Untuk itu, Hanafi memberikan resep agar kita kuat hadapi Kapitalis. Lebih lengkapnya baca buku berjudul “Merevitalisasi Pemikiran Sosial Islam Ḥassan Ḥanafī” karangan Romo Greg Sutomo SJ, penerbit : PT Kanisius (Anggota IKAPI), Yogyakarta. Menurut Hanafi untuk menghadapi kapitalisme maka diperlukan empat hal.
Pertama, Taṣawwuf yakni mengisi kekosongan spiritual. Kekosongan etis dan spiritual bisa diisi dengan sufisme. Taṣawwuf sebagai tradisi mistisisme dalam Islam selalu akan relevan dan mampu menjawab setiap persoalan zaman. Namun, tidak ada eksplorasi lebih jauh baik dalam level teori maupun praktis, bagaimana keyakinan itu dijelaskan melampaui keterangan-keterangan yang klise.

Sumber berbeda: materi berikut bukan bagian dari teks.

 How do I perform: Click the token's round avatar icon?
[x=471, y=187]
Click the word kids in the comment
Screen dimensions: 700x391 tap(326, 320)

Di sinilah Ḥanafī menawarkan sebuah praksis sufi yang kreatif. Sufisme adalah kebutuhan manusia yang bersifat universal. Masyarakat Barat yang terbiasa dengan sekularisme dan materialisme pun memiliki kerinduan untuk kembali ke batin, rohani, kedalaman, meskipun itu tidak selalu berarti dikaitkan dengan agama atau iman tertentu. Sufisme dalam banyak hal menjawab kebutuhan itu. Ia inklusif dan toleran.
Para pengeritik sufisme yang menganggap ia sebentuk praktik melarikan diri dari dunia (eskapisme) dijawab oleh Ḥanafī berikut ini. Kedua, falsafah yakni memahami makna dan praksis. Para Islam Reformis memanfaatkan fenomenologi sebagai alat bantu diskursus intelektual untuk mentransformasi kesadaran netral menjadi kesadaran politik. Demikian pula Ḥanafī.

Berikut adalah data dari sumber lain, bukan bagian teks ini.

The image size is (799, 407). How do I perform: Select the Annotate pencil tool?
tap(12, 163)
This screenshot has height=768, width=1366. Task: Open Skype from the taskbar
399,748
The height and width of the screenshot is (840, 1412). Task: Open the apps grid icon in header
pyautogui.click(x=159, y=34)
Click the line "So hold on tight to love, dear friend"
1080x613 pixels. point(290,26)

Pada awalnya, ia mengolah bacaan Islam sebagai kajian fenomenologi dan membaca fenomenologi sebagai kajian Islam. Fenomenologi, menurut Ḥanafī , diterapkan ke dalam pemikiran Islam kontemporer sebagai sebuah diskursus yang melibatkan baik ‘hati’ maupun budi ummah.
Tantangan dunia Muslim sekarang ini adalah bergerak melampaui isu dan penilaian teoretis. Selain kesadaran historis, Ḥanafī menyebut pintu tahap kesadaran berikutnya, yang disebut proses kesadaran eidetis. Kesadaran eidetis (al-shu’ūr al-ta’ammulī), yang berfungsi memahami teks-teks wahyu dan interpretasinya dengan menganalisis bahasa dan asbāb al-nuzūl (argumen penurunan wahyu).

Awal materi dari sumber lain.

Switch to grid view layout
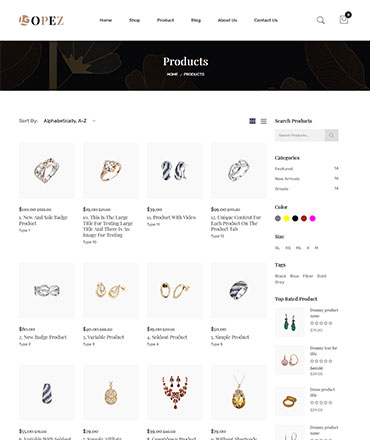Screen dimensions: 370x440 point(253,121)
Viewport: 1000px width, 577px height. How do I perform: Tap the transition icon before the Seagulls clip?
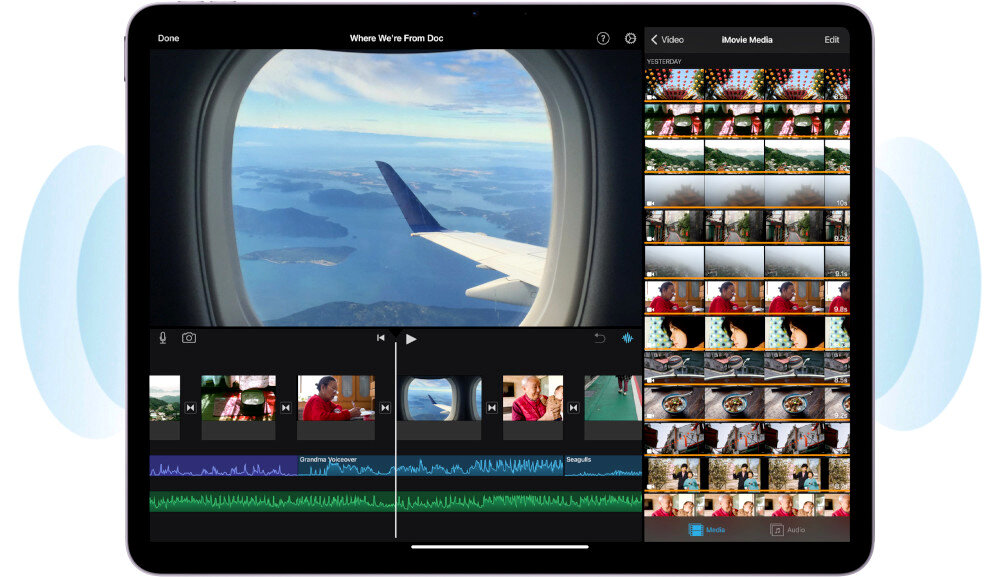575,406
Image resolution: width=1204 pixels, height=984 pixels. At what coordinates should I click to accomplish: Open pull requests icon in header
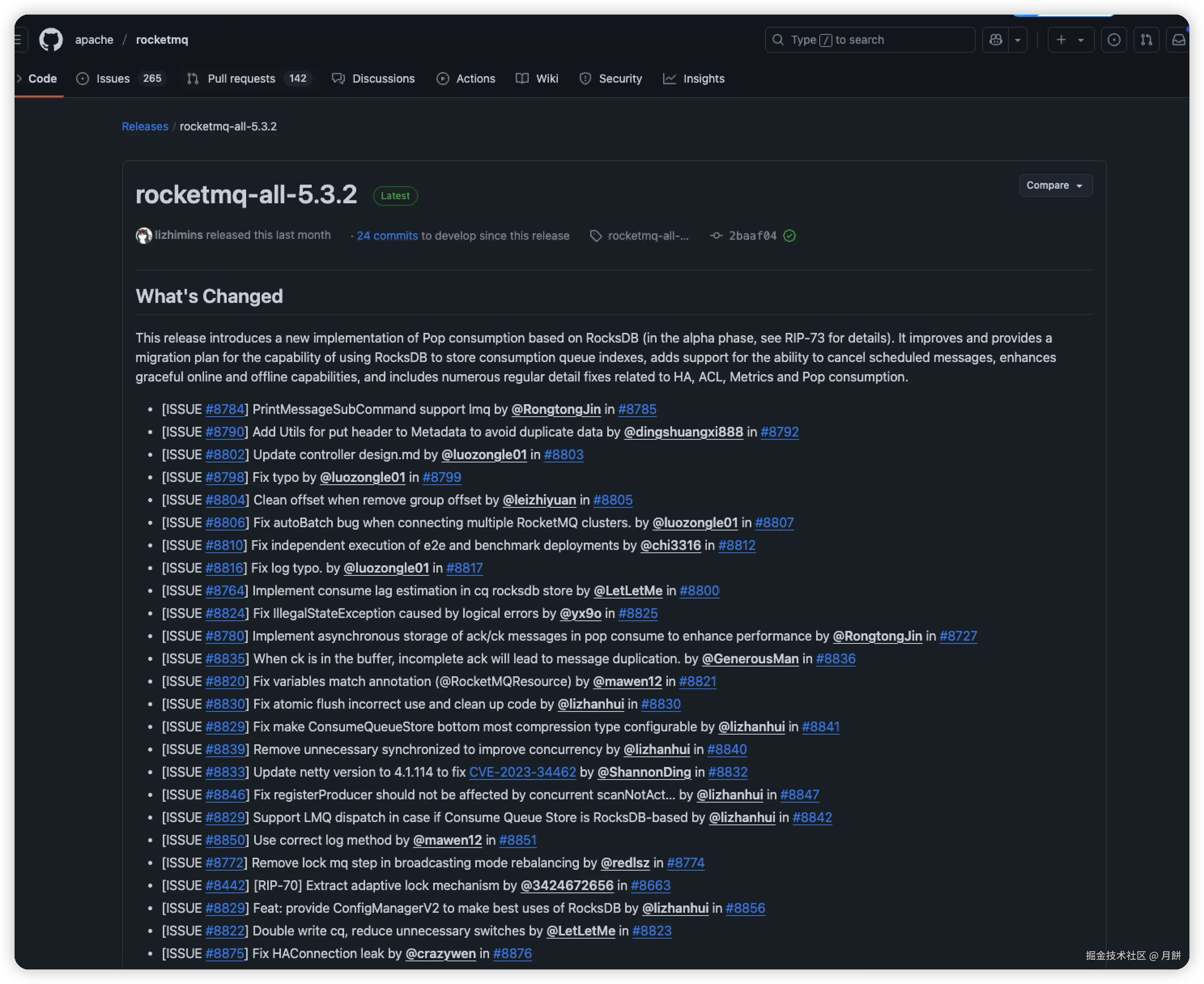click(1146, 40)
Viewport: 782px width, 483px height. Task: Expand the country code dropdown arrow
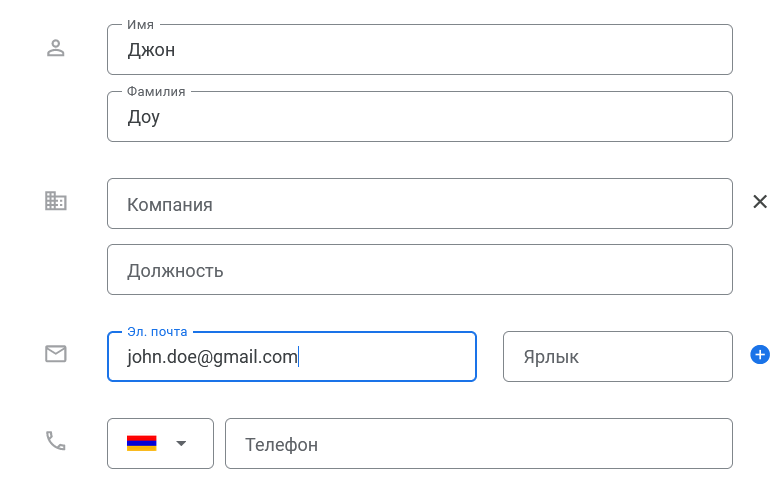pyautogui.click(x=181, y=443)
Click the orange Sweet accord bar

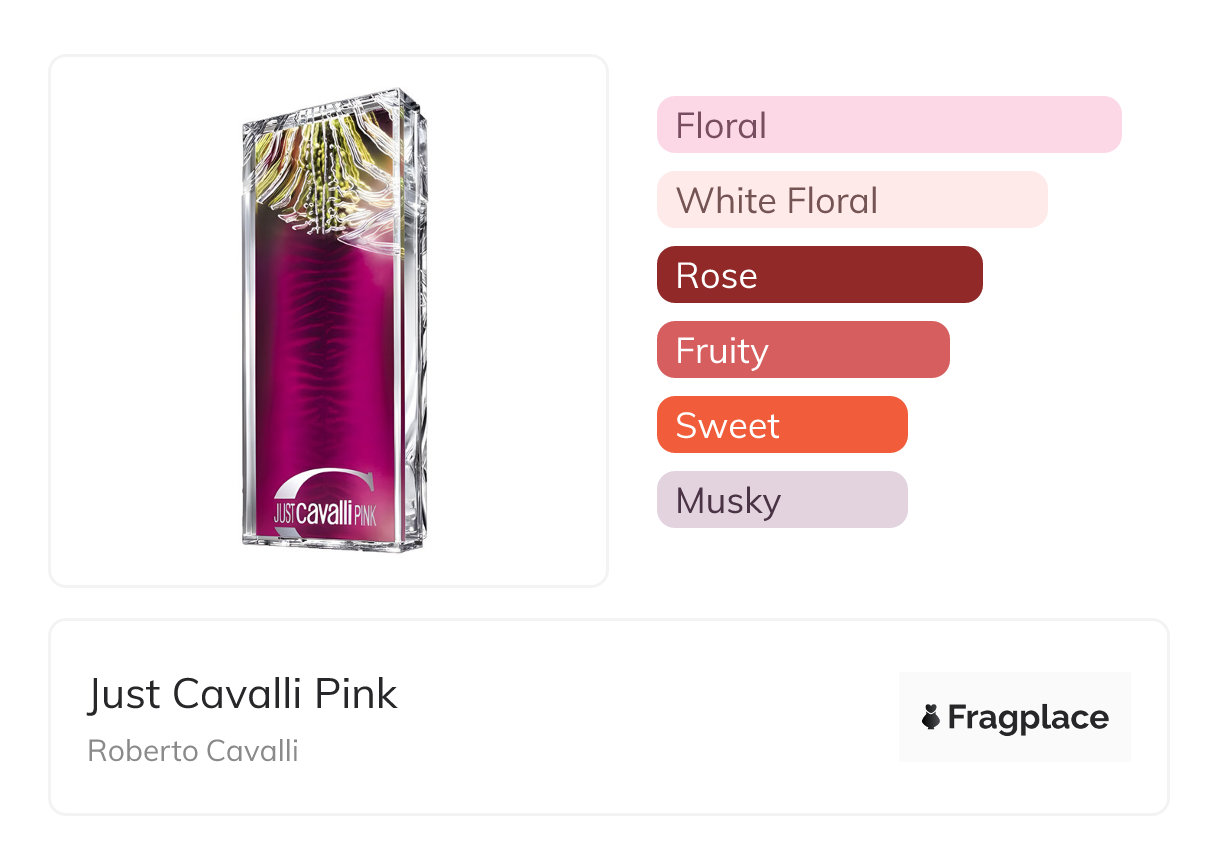pos(781,425)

Kesadaran ini adalah kesadaran individual untuk memahami dan menafsirkan teks, yang disebut oleh Ḥanafī sebagai diskursus mengenai kata, makna, dan argumen. Ketiga, Kalām yakni bertitiktolak pada sejarah. Kebudayaan kapitalisme dan postmodernisme secara gencar menebarkan kultur perubahan, kebaruan tiada henti, kebisingan, mobilitas, kecepatan, dan kegilaan dalam belanja. Sebaliknya, agama dan iman, dalam banyak hal menebarkan konservatisme, ketenangan dan keheningan, keseimbangan dan pengolahan batin. Konflik di antara dua ranah tersebut memang nyata dan berlangsung.
Ada yang berpendapat agar gagasan tawḥīd sebagai titik tolak menjelaskan hubungan Islam dengan masyarakat sekular. Kekuatan Islam pada ortodoksi tawḥīd al ‘uluhiyya (‘ibadah hanya kepada Allah semata’) yang sudah teruji sekian lama mengalami ketegangan ketika berhadapan dengan sekularisme, dalam wujud pemisahan tegas antara agama dan negara.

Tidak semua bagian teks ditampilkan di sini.